Professor Hamilton took the opportunity of his annual oration to the university to launch what, in effect, was the start of a campaign to persuade ministers they had to start debating what would follow the £9,000 fee ceiling introduced in September 2012. His comments provoked an angry reaction from - amongst others - university lecturers who said higher fees were “not what this country needs”.
However, he won support from the Russell Group, which represents 24 of the country’s more selective higher education institutions, whose director general Dr Wendy Piatt warned: “Our leading institutions cannot continue to be internationally competitive, provide a first-rate teaching experience and offer generous support to disadvantaged students without access to increased funding."
Professor Hamilton argued the £9,000-a-year cap had not worked in introducing a market in higher education, because virtually everyone was charging the same fee.
“The idea of a market - and that is ostensibly what is being created - in which every item, virtually regardless of content and quality, is the same price seems, well, a little odd,” he said.
“On the other hand, given the great diversity of the institutions in our higher education system, the notion of different universities charging significantly different amounts, doesn’t feel inherently unnatural. It is the current situation that seems out of kilter.
“What matters surely is that an institution’s charges are clearly aligned with what it offers and that they are demonstrably not a barrier to student access. In other words that robust and generous financial support remains readily available for students who most need it.”
Some universities, he said, were “doing very nicely” out of charging £9,000 a year, “comfortably covering the cost of what they want to provide for their students”.

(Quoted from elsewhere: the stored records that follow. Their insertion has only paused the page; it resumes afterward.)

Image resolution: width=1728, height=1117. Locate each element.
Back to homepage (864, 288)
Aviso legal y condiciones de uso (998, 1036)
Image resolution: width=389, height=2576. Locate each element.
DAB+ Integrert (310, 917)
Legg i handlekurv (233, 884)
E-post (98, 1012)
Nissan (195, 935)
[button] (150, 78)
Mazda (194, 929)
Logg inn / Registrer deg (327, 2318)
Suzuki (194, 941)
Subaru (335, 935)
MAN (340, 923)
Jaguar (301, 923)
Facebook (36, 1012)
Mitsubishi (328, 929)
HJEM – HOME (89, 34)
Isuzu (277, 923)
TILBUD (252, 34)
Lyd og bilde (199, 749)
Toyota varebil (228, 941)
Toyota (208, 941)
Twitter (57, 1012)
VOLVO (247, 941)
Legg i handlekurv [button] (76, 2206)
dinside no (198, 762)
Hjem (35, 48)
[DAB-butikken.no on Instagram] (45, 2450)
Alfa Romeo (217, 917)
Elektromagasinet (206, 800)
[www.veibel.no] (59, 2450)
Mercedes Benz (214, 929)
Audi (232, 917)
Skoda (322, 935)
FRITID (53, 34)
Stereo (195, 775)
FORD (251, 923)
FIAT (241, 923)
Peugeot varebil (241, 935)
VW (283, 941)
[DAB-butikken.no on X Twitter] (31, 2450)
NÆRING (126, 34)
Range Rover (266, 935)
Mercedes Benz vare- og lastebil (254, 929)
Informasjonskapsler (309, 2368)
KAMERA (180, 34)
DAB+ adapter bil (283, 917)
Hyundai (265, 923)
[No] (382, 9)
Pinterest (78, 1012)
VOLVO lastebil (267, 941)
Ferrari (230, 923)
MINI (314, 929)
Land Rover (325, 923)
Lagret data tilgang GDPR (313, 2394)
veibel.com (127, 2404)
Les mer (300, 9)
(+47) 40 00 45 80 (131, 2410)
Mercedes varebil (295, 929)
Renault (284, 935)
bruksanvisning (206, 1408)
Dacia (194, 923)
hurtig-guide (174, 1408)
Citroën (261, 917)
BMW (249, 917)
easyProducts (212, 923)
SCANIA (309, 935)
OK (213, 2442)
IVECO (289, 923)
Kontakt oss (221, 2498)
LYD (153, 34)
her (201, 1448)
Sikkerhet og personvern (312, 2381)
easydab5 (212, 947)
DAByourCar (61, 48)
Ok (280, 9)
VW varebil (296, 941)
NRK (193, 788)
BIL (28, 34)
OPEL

“That may or may not be the case for them but one thing I am quite sure about is that it doesn’t add up for Oxford, where the new regime of increased tuition charges for students, but greatly reduced Government spending on teaching, have done little to change the basic financial equation," he went on.
“How can they when the real cost of an Oxford education is at least £16,000 per undergraduate every year? That represents a funding shortfall of £7,000 a year per student. Or put another way, a university-wide gap - more of a chasm really - of over £70 million a year that Oxford has to plug.”
Professor Hamilton’s comments come just days after international university rankings revealed that - while Oxford, Cambridge and London remained as the “golden triangle” of the university system, offering world-class education and research - others like Edinburgh, Manchester, Bristol and Newcastle were at risk of losing their reputations as being the best in the world.
Sally Hunt, general secretary of the University and College Union, said Professor Hamilton should be “applauded for going after one of the rawest nerves in politics to try and get higher education funding back in the spotlight".
However, she added: “Higher university fees are not what this country needs.
“Professor Hamilton is correct to say our universities need more funding - we invest just 1.4 per cent of GDP on higher education, compared to an international average of 1.7 per cent. However, he is wrong to argue that students should pick up the tab when we already have the most expensive fees in Europe.
“The University of Oxford should be looking to work with the rest of the sector to lobby for greater support and funding for higher education as a whole.”
Dr Piatt, however, argued that fees should increase in line with inflation next year and added: “Professor Hamilton is right to highlight the problem of the cap on tuition fees. Increased income from fees has largely offset significant government cuts to public teaching grants.”
Cambridge University declined to comment on the speech.